** START OF Raw records **

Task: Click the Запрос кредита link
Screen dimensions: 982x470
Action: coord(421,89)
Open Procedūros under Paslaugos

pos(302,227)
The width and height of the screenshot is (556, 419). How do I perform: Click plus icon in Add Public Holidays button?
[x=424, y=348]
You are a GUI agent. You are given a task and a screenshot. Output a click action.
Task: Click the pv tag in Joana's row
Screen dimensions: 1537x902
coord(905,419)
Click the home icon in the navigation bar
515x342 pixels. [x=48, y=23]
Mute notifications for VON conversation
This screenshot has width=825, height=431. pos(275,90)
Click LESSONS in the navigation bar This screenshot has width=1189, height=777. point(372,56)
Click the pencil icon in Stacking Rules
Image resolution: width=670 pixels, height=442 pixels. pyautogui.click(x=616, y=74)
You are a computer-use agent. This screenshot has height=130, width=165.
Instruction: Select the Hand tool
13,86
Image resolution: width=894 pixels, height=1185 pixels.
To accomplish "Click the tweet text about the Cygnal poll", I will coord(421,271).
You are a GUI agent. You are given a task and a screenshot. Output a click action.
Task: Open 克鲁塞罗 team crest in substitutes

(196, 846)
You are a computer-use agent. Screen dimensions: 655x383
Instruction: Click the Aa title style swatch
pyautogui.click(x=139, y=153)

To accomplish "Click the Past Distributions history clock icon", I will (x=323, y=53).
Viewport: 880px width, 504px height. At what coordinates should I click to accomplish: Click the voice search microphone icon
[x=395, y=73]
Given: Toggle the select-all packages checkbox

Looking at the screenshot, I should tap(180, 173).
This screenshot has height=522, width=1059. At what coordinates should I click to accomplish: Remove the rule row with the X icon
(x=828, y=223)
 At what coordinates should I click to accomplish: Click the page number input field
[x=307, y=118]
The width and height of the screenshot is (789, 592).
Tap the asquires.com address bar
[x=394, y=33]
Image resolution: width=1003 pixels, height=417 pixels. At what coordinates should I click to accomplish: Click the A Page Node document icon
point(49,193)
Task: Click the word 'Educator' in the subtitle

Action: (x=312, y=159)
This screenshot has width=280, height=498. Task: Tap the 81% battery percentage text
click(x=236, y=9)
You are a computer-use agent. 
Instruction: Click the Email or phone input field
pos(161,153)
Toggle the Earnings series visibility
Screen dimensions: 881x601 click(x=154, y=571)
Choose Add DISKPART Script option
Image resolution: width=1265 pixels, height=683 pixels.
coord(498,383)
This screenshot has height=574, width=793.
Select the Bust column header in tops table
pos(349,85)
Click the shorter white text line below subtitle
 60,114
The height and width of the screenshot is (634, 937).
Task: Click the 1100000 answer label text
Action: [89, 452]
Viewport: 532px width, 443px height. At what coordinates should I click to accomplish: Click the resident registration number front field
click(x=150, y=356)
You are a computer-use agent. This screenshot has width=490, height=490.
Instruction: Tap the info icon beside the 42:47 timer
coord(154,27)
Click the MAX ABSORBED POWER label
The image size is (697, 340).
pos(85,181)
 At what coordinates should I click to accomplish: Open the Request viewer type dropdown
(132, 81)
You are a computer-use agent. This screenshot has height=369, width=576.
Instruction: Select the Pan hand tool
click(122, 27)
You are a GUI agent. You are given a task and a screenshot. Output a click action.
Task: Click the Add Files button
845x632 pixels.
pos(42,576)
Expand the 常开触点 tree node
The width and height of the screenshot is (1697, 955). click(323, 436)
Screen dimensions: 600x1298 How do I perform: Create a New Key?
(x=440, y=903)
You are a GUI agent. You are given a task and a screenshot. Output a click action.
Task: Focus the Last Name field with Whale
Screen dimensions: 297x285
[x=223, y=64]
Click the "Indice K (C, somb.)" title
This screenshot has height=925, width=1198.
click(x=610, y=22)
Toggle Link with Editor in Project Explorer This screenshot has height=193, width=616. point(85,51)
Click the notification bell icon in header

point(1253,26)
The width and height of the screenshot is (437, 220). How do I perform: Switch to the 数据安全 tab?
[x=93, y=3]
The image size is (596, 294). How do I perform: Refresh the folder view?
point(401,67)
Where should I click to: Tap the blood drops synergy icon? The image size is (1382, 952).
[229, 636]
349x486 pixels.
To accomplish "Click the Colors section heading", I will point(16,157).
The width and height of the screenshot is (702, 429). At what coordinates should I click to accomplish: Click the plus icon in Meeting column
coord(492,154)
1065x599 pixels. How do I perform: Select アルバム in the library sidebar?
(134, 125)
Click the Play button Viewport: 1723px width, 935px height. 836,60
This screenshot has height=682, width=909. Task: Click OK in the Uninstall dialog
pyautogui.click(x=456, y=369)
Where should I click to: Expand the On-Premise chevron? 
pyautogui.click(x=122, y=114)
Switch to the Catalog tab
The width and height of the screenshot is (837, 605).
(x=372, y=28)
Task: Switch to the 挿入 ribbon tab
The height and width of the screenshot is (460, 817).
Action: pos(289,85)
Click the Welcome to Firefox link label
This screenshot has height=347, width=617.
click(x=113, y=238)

** END OF Raw records **

• **Exercise**:
Return all of the entries above word for word, with every line unchanged and in the same order.

• **Final result**:
Task: Click the Запрос кредита link
Screen dimensions: 982x470
Action: coord(421,89)
Open Procedūros under Paslaugos

pos(302,227)
The width and height of the screenshot is (556, 419). How do I perform: Click plus icon in Add Public Holidays button?
[x=424, y=348]
You are a GUI agent. You are given a task and a screenshot. Output a click action.
Task: Click the pv tag in Joana's row
Screen dimensions: 1537x902
coord(905,419)
Click the home icon in the navigation bar
515x342 pixels. [x=48, y=23]
Mute notifications for VON conversation
This screenshot has width=825, height=431. pos(275,90)
Click LESSONS in the navigation bar This screenshot has width=1189, height=777. point(372,56)
Click the pencil icon in Stacking Rules
Image resolution: width=670 pixels, height=442 pixels. pyautogui.click(x=616, y=74)
You are a computer-use agent. This screenshot has height=130, width=165.
Instruction: Select the Hand tool
13,86
Image resolution: width=894 pixels, height=1185 pixels.
To accomplish "Click the tweet text about the Cygnal poll", I will coord(421,271).
You are a GUI agent. You are given a task and a screenshot. Output a click action.
Task: Open 克鲁塞罗 team crest in substitutes

(196, 846)
You are a computer-use agent. Screen dimensions: 655x383
Instruction: Click the Aa title style swatch
pyautogui.click(x=139, y=153)

To accomplish "Click the Past Distributions history clock icon", I will (x=323, y=53).
Viewport: 880px width, 504px height. At what coordinates should I click to accomplish: Click the voice search microphone icon
[x=395, y=73]
Given: Toggle the select-all packages checkbox

Looking at the screenshot, I should tap(180, 173).
This screenshot has height=522, width=1059. At what coordinates should I click to accomplish: Remove the rule row with the X icon
(x=828, y=223)
 At what coordinates should I click to accomplish: Click the page number input field
[x=307, y=118]
The width and height of the screenshot is (789, 592).
Tap the asquires.com address bar
[x=394, y=33]
Image resolution: width=1003 pixels, height=417 pixels. At what coordinates should I click to accomplish: Click the A Page Node document icon
point(49,193)
Task: Click the word 'Educator' in the subtitle

Action: (x=312, y=159)
This screenshot has width=280, height=498. Task: Tap the 81% battery percentage text
click(x=236, y=9)
You are a computer-use agent. 
Instruction: Click the Email or phone input field
pos(161,153)
Toggle the Earnings series visibility
Screen dimensions: 881x601 click(x=154, y=571)
Choose Add DISKPART Script option
Image resolution: width=1265 pixels, height=683 pixels.
coord(498,383)
This screenshot has height=574, width=793.
Select the Bust column header in tops table
pos(349,85)
Click the shorter white text line below subtitle
 60,114
The height and width of the screenshot is (634, 937).
Task: Click the 1100000 answer label text
Action: [89, 452]
Viewport: 532px width, 443px height. At what coordinates should I click to accomplish: Click the resident registration number front field
click(x=150, y=356)
You are a computer-use agent. This screenshot has width=490, height=490.
Instruction: Tap the info icon beside the 42:47 timer
coord(154,27)
Click the MAX ABSORBED POWER label
The image size is (697, 340).
pos(85,181)
 At what coordinates should I click to accomplish: Open the Request viewer type dropdown
(132, 81)
You are a computer-use agent. This screenshot has height=369, width=576.
Instruction: Select the Pan hand tool
click(122, 27)
You are a GUI agent. You are given a task and a screenshot. Output a click action.
Task: Click the Add Files button
845x632 pixels.
pos(42,576)
Expand the 常开触点 tree node
The width and height of the screenshot is (1697, 955). click(323, 436)
Screen dimensions: 600x1298 How do I perform: Create a New Key?
(x=440, y=903)
You are a GUI agent. You are given a task and a screenshot. Output a click action.
Task: Focus the Last Name field with Whale
Screen dimensions: 297x285
[x=223, y=64]
Click the "Indice K (C, somb.)" title
This screenshot has height=925, width=1198.
click(x=610, y=22)
Toggle Link with Editor in Project Explorer This screenshot has height=193, width=616. point(85,51)
Click the notification bell icon in header

point(1253,26)
The width and height of the screenshot is (437, 220). How do I perform: Switch to the 数据安全 tab?
[x=93, y=3]
The image size is (596, 294). How do I perform: Refresh the folder view?
point(401,67)
Where should I click to: Tap the blood drops synergy icon? The image size is (1382, 952).
[229, 636]
349x486 pixels.
To accomplish "Click the Colors section heading", I will point(16,157).
The width and height of the screenshot is (702, 429). At what coordinates should I click to accomplish: Click the plus icon in Meeting column
coord(492,154)
1065x599 pixels. How do I perform: Select アルバム in the library sidebar?
(134, 125)
Click the Play button Viewport: 1723px width, 935px height. 836,60
This screenshot has height=682, width=909. Task: Click OK in the Uninstall dialog
pyautogui.click(x=456, y=369)
Where should I click to: Expand the On-Premise chevron? 
pyautogui.click(x=122, y=114)
Switch to the Catalog tab
The width and height of the screenshot is (837, 605).
(x=372, y=28)
Task: Switch to the 挿入 ribbon tab
The height and width of the screenshot is (460, 817).
Action: pos(289,85)
Click the Welcome to Firefox link label
This screenshot has height=347, width=617.
click(x=113, y=238)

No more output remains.